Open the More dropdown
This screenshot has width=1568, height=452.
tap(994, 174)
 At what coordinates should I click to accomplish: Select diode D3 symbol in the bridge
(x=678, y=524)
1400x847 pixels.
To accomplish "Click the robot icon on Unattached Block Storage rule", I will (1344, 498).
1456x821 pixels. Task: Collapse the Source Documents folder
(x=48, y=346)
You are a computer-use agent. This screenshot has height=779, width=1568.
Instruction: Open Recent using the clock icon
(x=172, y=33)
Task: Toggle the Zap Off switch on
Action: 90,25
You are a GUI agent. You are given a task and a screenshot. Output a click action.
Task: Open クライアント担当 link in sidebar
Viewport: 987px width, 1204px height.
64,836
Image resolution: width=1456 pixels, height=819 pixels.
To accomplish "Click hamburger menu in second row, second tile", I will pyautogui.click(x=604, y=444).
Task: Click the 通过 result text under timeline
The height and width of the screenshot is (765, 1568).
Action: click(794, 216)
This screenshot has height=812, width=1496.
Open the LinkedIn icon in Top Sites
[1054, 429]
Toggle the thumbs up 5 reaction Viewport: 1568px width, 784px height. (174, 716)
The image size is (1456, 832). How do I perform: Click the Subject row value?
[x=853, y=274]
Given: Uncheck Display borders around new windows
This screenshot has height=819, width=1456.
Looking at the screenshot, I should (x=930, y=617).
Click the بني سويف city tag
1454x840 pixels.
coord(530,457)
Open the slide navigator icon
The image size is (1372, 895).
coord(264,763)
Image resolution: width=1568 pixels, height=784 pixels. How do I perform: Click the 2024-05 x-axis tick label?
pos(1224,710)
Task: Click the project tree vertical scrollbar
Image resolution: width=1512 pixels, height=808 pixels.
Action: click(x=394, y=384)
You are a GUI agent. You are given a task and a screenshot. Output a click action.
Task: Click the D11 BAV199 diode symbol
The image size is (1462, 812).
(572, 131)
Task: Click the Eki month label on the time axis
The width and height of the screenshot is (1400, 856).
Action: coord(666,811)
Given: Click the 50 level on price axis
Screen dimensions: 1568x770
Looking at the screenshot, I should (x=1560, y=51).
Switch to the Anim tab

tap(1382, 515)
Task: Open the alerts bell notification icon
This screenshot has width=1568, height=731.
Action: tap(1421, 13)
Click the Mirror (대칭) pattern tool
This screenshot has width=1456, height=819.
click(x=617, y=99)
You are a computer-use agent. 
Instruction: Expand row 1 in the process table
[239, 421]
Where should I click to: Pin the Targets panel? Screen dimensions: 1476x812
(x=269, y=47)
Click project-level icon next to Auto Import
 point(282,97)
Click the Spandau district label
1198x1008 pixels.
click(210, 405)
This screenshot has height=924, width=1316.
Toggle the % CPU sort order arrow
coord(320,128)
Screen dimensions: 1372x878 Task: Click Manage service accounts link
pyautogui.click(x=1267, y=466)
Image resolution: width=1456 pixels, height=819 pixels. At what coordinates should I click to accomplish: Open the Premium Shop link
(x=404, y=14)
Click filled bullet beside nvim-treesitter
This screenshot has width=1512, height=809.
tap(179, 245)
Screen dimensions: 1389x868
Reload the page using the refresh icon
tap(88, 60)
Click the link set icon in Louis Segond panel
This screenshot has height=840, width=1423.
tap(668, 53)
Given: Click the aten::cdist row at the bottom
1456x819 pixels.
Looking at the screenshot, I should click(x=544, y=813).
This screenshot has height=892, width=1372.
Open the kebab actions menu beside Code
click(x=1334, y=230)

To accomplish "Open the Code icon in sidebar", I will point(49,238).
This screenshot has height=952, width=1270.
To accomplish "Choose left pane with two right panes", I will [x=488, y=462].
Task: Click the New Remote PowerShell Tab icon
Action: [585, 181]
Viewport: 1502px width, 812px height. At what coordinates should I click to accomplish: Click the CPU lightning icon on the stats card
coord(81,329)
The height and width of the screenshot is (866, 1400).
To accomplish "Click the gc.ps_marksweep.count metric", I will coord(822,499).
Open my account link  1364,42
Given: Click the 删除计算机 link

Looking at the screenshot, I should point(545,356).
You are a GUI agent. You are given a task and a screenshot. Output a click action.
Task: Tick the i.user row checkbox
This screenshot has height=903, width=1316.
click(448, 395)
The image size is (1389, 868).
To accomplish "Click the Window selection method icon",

======

WHAT IS BEING ASKED:
The exercise is to copy out every line above that has the word "sidebar" in it.

ANSWER BOX:
Task: Open クライアント担当 link in sidebar
To accomplish "Open the Code icon in sidebar", I will point(49,238).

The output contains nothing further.